Advanced security measures implemented by CIQ include:
Errata and Security Patches
Rocky Linux security updates and vulnerabilities are available on errata.rockylinux.org, a centralized site that posts near-time security patch updates to the operating system. Errata is critical for managing supply chain security; it offers the immediate reporting necessary for transparency to the latest bug fixes, common vulnerabilities and exposures (CVEs), functionality enhancements and more. By making this information available alongside Rocky Linux repositories, users can perform more granular maintenance to their systems. Rocky Linux includes this information in full in the current supported repositories, while also making historical data available through the errata Web UI. The Rocky Enterprise Software Foundation (RESF), founded and owned by Kurtzer, maintains Rocky Linux and provides full API access to this data.
Along with errata, users can join the Rocky Linux mailing list to receive updates about patches, which are available at download.rockylinux.org (to receive notifications about patches, go to lists.resf.org and find the list called, “Rocky Announce”). Finally, users can use DNF to see what updates their systems need. There is a demo starting at 22:34 of this webinar.

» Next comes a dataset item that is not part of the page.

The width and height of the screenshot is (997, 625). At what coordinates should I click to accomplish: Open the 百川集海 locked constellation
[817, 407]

“It’s all the good actors that are out there finding these holes in different pieces (of Rocky Linux), ways that the bad actors are trying to gain access, and then getting component owners to fix them,” said Robert Adolph, CIQ’s chief product & revenue officer. “And then with errata, we’re making sure it propagates out on the page and gives all that information for people to track what’s going on and assess their own level of need to update.”
Greg Kurtzer
FIPS 140-3
Rocky Linux is now on the National Institute of Standards and Technology’s (NIST) Implementation Under Test List (IUTL), described by NIST “as a marketing service for vendors that have a viable contract with an accredited laboratory for the testing of a cryptographic module, and the module and required documentation is resident at the laboratory.”

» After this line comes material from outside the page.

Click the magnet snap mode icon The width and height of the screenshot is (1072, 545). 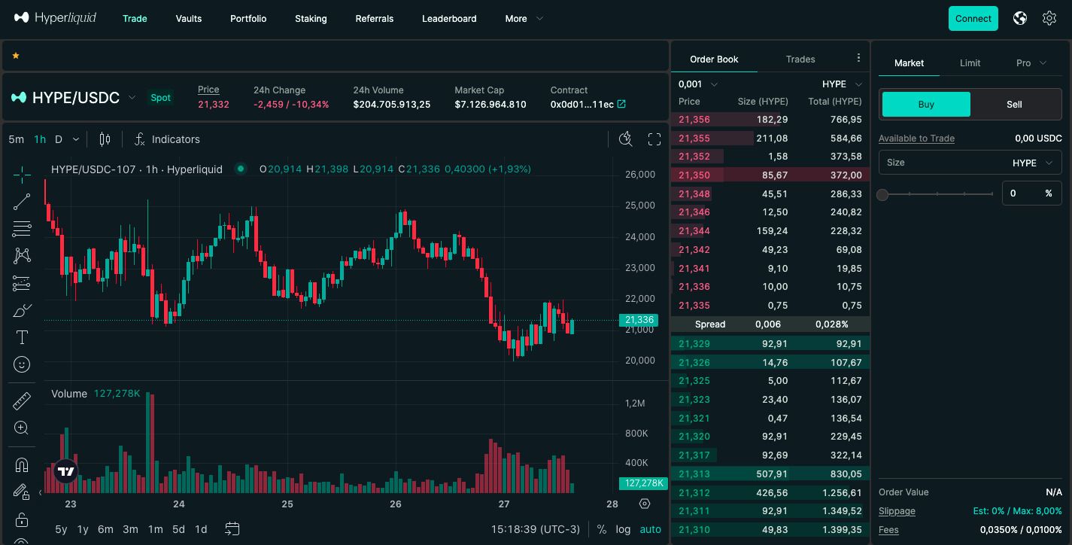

Rocky Linux’s inclusion on the IUTL is significant because of the extensive validation process required for the Federal Information Processing Standard Publication 140-3 (FIPS 140-3), a U.S. government computer security standard used to approve cryptographic modules. FIPS is required in many applications with high security requirements, such as in health care (HIPAA regulations), government, defense (national security) and financial environments. CIQ has arranged and funded the FIPS validation process and will be providing it back to the entire RESF / Rocky community for free.
Transparency
Rocky Linux is built with Peridot, an open-source and completely cloud-native build system for managing and updating Rocky Linux. Peridot enables anyone to build, enhance and reproduce Rocky Linux independently; it also means that the entire Rocky Linux build process and pipelines are transparent and out in the open. This transparency prevents malicious packages from being entered into the operating system. Developed by CIQ, given to the RESF and released as an open source project, it also helps ensure that Rocky Linux will remain freely available and community controlled.
Conclusion
Because Rocky Linux is a community enterprise operating system, security measures are a top priority. As the official founding support and services partner and sponsor of Rocky Linux, CIQ is committed to continued investment in security features and policies, ensuring that all users, from large companies to individuals, trust the operating system they are using.
“All of the security measures CIQ has helped stand up and contribute to the community, we can take it a step further with CIQ’s professional support of Rocky, which helps companies stay on top of things,” Adolph said. “Every time there’s a CVE fix, our customers can be made aware of it, they can make their decisions, but they don’t have to rely solely on themselves to be aware of every loophole that’s out there.”